Below is the mentioned question and answer: Question & Answer Answer2
I dont understand this answer until the non-trivial solution about how it can end-up with A(1-cos(kpi))- Bsin(kpi) = 0
They are considering the Sturm-Liouville problem $$ y''+\lambda y = 0, \;\; y(0)=y(\pi),\;\;y'(0)=y'(\pi). $$ Sturm-Liouville problems have non-trivial solutions only when the eigenvalues $\lambda$ are real. So they have broken the problem into cases where $\lambda < 0$, $\lambda > 0$, $\lambda=0$, which reduces the problem to $\lambda=-\mu^2$ where $\mu > 0$, and $\lambda=\mu^2$ where $\mu > 0$, and $\lambda=0.
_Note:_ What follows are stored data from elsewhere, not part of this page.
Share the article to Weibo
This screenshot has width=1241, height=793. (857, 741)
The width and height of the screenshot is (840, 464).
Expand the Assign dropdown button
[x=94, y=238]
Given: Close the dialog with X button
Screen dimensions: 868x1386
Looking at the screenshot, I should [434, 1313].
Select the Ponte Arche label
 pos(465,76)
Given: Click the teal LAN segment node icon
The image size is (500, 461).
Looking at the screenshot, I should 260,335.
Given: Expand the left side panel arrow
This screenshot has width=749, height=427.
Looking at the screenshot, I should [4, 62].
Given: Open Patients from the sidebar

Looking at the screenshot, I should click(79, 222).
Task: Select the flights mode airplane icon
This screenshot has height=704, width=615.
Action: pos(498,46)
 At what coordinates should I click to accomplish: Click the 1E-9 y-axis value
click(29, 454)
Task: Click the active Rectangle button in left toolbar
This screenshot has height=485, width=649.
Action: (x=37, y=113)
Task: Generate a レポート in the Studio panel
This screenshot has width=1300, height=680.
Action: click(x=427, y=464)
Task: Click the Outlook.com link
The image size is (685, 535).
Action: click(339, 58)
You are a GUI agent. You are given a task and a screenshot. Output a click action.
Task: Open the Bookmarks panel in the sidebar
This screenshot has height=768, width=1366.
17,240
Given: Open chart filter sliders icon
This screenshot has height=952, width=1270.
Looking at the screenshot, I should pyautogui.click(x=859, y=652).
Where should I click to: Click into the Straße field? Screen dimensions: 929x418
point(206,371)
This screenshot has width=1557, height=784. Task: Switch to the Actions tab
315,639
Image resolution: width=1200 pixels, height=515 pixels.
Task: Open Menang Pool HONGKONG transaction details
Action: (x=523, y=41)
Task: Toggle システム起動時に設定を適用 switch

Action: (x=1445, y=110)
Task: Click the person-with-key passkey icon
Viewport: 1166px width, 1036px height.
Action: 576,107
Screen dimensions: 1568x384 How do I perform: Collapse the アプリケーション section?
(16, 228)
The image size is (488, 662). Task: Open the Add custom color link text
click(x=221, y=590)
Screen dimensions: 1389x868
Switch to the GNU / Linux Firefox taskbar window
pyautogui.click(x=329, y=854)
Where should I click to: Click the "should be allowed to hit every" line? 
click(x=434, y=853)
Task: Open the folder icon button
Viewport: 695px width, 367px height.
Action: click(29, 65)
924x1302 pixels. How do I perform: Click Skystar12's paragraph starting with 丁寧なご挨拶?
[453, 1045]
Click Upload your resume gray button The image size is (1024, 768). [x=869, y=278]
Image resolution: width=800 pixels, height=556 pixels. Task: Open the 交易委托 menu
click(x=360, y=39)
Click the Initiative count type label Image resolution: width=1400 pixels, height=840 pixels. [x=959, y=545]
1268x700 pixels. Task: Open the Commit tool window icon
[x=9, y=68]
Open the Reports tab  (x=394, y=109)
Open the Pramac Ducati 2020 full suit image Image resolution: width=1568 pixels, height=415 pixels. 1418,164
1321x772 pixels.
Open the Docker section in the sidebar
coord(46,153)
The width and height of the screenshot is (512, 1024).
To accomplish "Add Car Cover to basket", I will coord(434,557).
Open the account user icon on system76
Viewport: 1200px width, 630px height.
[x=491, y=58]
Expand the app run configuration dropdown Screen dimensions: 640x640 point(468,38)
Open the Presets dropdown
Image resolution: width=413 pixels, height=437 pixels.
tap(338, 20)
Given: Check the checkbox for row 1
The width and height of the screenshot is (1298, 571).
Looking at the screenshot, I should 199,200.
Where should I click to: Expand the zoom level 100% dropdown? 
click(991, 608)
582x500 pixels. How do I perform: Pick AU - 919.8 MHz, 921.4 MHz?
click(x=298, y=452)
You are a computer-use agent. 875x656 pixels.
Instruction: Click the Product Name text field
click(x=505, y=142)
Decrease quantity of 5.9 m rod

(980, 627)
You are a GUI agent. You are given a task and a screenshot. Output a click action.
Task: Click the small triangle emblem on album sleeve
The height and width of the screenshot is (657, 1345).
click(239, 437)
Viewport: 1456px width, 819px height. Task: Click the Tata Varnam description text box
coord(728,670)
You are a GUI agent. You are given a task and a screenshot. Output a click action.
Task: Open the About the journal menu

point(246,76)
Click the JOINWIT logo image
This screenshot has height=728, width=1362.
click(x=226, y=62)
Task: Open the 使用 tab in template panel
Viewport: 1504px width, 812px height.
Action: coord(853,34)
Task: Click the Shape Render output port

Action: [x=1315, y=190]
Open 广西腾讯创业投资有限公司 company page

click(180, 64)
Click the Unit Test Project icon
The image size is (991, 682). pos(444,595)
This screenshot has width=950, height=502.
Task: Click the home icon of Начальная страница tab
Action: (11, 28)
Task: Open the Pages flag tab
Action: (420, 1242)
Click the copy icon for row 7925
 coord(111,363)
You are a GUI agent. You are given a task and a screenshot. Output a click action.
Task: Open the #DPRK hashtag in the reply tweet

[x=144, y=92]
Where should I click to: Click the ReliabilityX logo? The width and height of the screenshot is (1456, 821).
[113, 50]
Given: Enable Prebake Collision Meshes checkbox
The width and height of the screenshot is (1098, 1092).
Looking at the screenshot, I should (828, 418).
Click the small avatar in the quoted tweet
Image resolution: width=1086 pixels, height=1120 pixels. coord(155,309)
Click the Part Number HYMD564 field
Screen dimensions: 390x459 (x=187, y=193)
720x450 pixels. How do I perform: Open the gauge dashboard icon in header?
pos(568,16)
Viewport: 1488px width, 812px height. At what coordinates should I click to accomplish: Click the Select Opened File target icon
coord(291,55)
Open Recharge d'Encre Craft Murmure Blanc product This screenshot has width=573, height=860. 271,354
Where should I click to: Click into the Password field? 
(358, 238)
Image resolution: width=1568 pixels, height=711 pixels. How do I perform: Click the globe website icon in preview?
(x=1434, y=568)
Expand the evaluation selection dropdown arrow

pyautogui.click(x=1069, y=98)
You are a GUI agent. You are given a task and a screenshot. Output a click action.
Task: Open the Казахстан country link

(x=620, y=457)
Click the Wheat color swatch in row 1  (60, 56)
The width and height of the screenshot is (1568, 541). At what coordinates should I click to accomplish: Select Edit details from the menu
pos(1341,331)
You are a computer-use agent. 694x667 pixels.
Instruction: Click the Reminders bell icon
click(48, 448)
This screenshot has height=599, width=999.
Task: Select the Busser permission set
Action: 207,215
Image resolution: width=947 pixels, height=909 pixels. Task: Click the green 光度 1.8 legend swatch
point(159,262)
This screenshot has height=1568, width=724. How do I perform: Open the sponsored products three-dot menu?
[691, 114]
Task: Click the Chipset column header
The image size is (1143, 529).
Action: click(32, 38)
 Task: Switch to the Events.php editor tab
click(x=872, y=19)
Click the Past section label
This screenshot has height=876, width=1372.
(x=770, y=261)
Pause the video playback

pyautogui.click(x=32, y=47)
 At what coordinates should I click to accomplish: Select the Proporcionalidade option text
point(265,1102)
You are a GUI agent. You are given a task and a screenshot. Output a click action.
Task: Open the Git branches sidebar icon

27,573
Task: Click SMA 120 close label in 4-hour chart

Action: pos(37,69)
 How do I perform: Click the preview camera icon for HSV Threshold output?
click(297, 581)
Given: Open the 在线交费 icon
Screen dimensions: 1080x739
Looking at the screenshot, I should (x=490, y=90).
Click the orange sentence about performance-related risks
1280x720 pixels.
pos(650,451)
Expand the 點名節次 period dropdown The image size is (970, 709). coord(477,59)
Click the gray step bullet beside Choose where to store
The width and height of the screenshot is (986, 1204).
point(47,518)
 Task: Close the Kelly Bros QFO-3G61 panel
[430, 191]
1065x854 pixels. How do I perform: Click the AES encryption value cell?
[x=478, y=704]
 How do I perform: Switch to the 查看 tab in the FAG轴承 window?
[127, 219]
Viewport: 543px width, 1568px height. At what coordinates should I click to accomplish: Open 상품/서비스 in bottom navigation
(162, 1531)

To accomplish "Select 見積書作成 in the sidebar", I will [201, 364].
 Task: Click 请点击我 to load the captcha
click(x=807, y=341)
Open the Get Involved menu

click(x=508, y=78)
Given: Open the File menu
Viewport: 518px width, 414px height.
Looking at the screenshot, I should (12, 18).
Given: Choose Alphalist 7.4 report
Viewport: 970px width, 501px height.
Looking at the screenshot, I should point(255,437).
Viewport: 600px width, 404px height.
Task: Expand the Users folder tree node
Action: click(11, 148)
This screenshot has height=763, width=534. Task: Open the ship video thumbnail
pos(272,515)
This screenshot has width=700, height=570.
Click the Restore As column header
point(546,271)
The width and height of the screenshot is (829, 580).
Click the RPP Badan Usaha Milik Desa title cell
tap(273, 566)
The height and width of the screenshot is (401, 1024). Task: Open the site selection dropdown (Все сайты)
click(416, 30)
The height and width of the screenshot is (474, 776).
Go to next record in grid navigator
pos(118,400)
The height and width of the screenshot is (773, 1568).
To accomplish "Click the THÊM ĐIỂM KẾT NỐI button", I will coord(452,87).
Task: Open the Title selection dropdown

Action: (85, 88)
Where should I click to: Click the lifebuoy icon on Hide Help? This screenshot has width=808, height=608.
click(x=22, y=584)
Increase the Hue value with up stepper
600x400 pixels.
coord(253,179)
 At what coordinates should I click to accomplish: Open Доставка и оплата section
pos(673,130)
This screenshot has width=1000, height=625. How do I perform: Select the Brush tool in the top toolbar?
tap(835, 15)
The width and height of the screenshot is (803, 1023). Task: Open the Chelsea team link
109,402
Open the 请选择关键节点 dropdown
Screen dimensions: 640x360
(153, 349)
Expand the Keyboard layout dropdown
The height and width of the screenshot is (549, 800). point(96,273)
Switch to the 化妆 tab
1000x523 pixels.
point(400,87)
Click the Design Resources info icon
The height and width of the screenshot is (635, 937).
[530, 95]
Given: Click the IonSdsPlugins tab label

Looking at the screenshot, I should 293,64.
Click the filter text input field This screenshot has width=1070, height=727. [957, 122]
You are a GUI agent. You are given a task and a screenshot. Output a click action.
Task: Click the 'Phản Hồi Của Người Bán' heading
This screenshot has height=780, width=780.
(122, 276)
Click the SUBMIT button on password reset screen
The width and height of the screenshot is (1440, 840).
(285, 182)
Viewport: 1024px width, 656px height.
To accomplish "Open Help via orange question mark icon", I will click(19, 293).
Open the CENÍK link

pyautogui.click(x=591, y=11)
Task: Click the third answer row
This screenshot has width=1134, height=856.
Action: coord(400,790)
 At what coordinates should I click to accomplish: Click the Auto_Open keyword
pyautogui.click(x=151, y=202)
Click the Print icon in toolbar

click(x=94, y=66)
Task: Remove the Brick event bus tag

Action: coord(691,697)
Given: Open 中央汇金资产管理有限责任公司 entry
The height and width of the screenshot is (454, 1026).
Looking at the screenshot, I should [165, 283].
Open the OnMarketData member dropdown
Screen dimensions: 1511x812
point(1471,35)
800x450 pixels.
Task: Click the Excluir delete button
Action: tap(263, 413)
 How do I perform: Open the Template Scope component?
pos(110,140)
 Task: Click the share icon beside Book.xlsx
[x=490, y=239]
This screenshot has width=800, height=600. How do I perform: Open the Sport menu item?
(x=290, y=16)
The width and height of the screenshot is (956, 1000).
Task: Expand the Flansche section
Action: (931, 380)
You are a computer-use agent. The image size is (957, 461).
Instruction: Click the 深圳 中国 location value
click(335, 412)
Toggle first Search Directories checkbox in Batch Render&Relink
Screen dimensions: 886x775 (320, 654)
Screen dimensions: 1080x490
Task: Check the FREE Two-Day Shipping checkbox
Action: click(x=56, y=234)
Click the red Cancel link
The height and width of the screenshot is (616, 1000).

The case under consideration in the posted question is where $\lambda=-\mu^2$ for $\mu > 0$. In this case, the ODE has solution $$ y(x)=Ae^{-\mu x}+Be^{\mu x} $$ where $A$, $B$ are constants. The $\mu$ for which the above is an actual solution of the full problem are those $\mu$ for which $$ 0 = y(\pi)-y(0) = (Ae^{-\mu\pi}+Be^{\mu\pi})-(A+B) \\ 0 = y'(\pi)-y'(0) = (-A\mu e^{-\mu\pi}+B\mu e^{\mu\pi})-(-A\mu+B\mu). $$ Assuming $\mu \ne 0$ leads to a system of equations for the constants $A$, $B$: $$ (e^{-\mu\pi}-1)A+(e^{\mu\pi}-1)B = 0 \\ (e^{-\mu\pi}-1) A-(e^{\mu\pi}-1) B = 0 $$ There is a non-trivial solution $A$, $B$ iff the determinant of the coefficient matrix for $A$, $B$ is $0$, i.e., $$ -(e^{-\mu\pi}-1)(e^{\mu\pi}-1)-(e^{-\mu\pi}-1)(e^{\mu\pi}-1)=0 \\ -2(e^{-\mu\pi}-1)(e^{\mu\pi}-1) = 0. $$ There is no $\mu > 0$ for which the above is $0$ because $e^{\pm\mu\pi}\ne 1$. So there are no negative eigenvalues $\lambda=-\mu^2$ where $\mu > 0$.